# [EXERCISES TO COMPLETE]
(1) Name every ingredient listed in the ham and cheese bake recipe above the heading "For the filling:".
(2) Echo the part of the ham and cheese bake recipe starting at "1. Mix the flour, 1" and ending at "hrs before using.".

# [TEXT EXTRACT]
((

This decadent bake combines slightly sweet French bread with a creamy ham and cheese filling.

Prep Time

    •    Prep time: 30 minutes
    •    Cook time: 22 minutes
    •    Yield: Serves 8


    •    75ml milk
    •    50g caster sugar
    •    375g strong white bread flour
    •    185g unsalted butter, softened
    •    7g sachet fast-action dried yeast
    •    3 large eggs, plus 2 beaten eggs for glazing

For the filling:

    •    250g round brie
    •    8 slices prosciutto


  1. Mix the flour, 1 tsp salt, caster sugar, yeast, milk and eggs together in a mixer using the dough attachment for 5 mins until the dough is smooth. Add the butter and mix for a further 4 mins on medium speed. Scrape the dough bowl and mix again for 1 min. Place the dough in a container, cover with cling film and leave in the fridge for at least 6 hrs before using.

))

# [SOURCE MATERIAL]
((

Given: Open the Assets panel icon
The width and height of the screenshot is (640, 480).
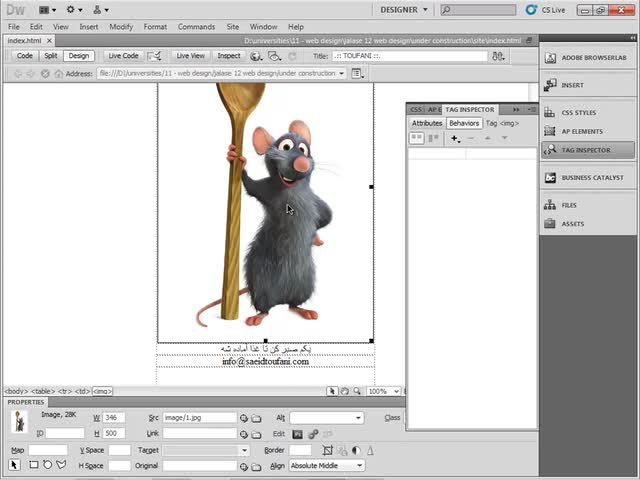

))

# [REPLIES]
(1)
- 75ml milk
- 50g caster sugar
- 375g strong white bread flour
- 185g unsalted butter, softened
- 7g sachet fast-action dried yeast
- 3 large eggs, plus 2 beaten eggs for glazing

(2)
1. Mix the flour, 1 tsp salt, caster sugar, yeast, milk and eggs together in a mixer using the dough attachment for 5 mins until the dough is smooth. Add the butter and mix for a further 4 mins on medium speed. Scrape the dough bowl and mix again for 1 min. Place the dough in a container, cover with cling film and leave in the fridge for at least 6 hrs before using.